Focusing on training and capacity-building is significantly more important than a shortsighted, time-limited emergency response.”
And as a capstone project for her degree in global health sciences, Liza Dernehl, MS ’15, studied health care workers returning from the Ebola outbreak in Sierra Leone and Liberia. She found that the stigma of Ebola, the frustration of working in a resource-limited environment, and the inability to provide basic life-sustaining care, brought on periods of depression and anxiety for returnees. “Complex humanitarian crises and mass-casualty scenarios bring on stressors for health workers,” says Dernehl. The solution, she notes, is through predeployment preparation, strong psychosocial support, and improved public understanding about the nature of outbreaks. “We can provide psychosocial support and preparation for responders, but unfortunately,” she adds, “we are far from achieving public understanding of epidemics.”
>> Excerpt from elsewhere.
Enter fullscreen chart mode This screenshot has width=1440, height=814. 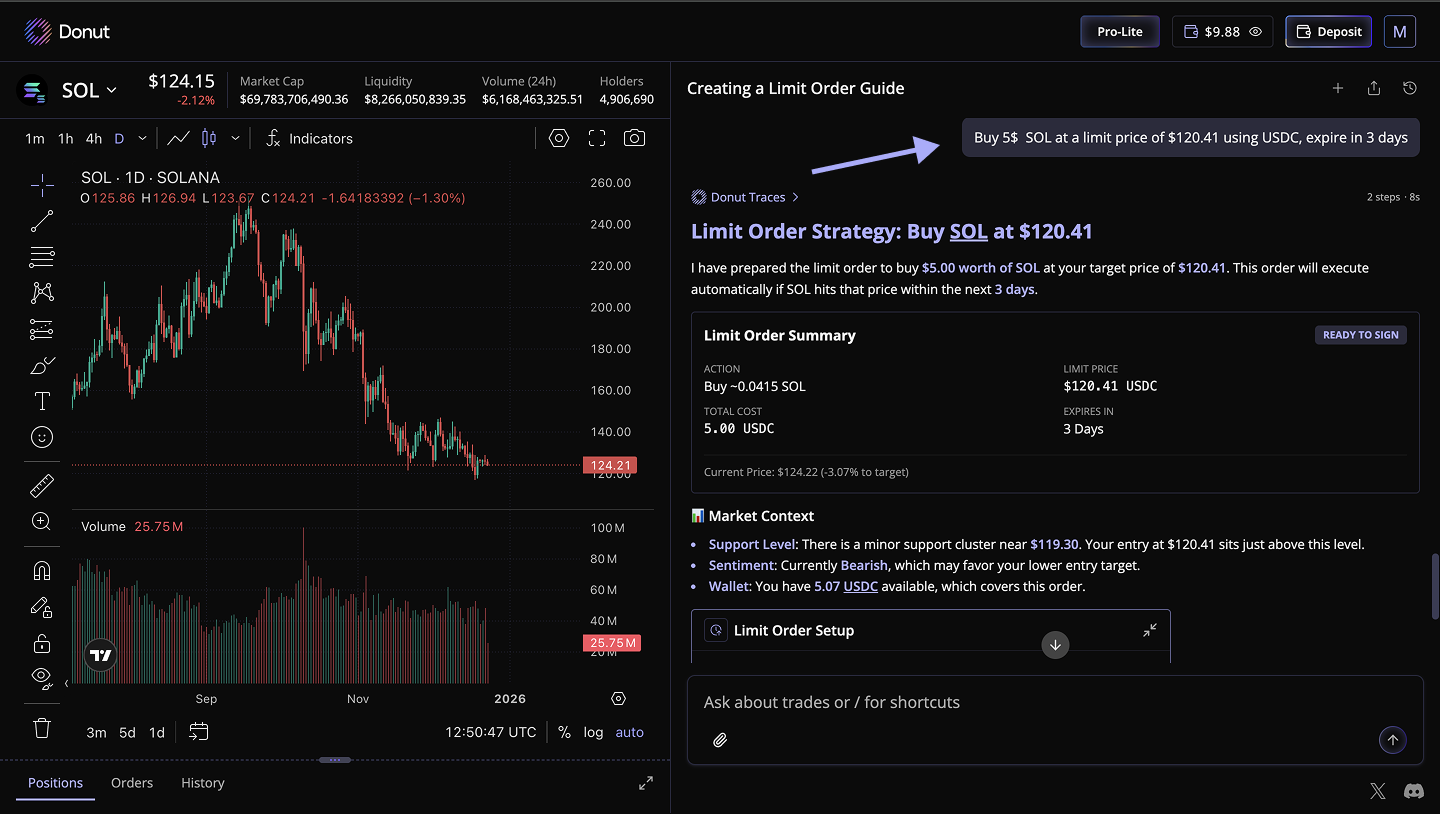[x=597, y=138]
A committee co-chaired by George Rutherford and Associate Chancellor Theresa O’Brien, PhD ’07, which was formed to develop guidelines for the Ebola response, is reviewing the lessons learned and determining the need for a standing committee to facilitate rapid, coordinated responses.
“What should our institutional posture be in relation to health crises? UCSF has a duty to protect the people of California,” explains Rutherford. “You can either solve an outbreak here or solve it there. We chose to solve Ebola there to protect the public and preserve safety. These crises will continue to happen, and hopefully our response will become part of our regular course of business, while we remain true to our mission of reducing the burden of disease and easing health disparities around the world.”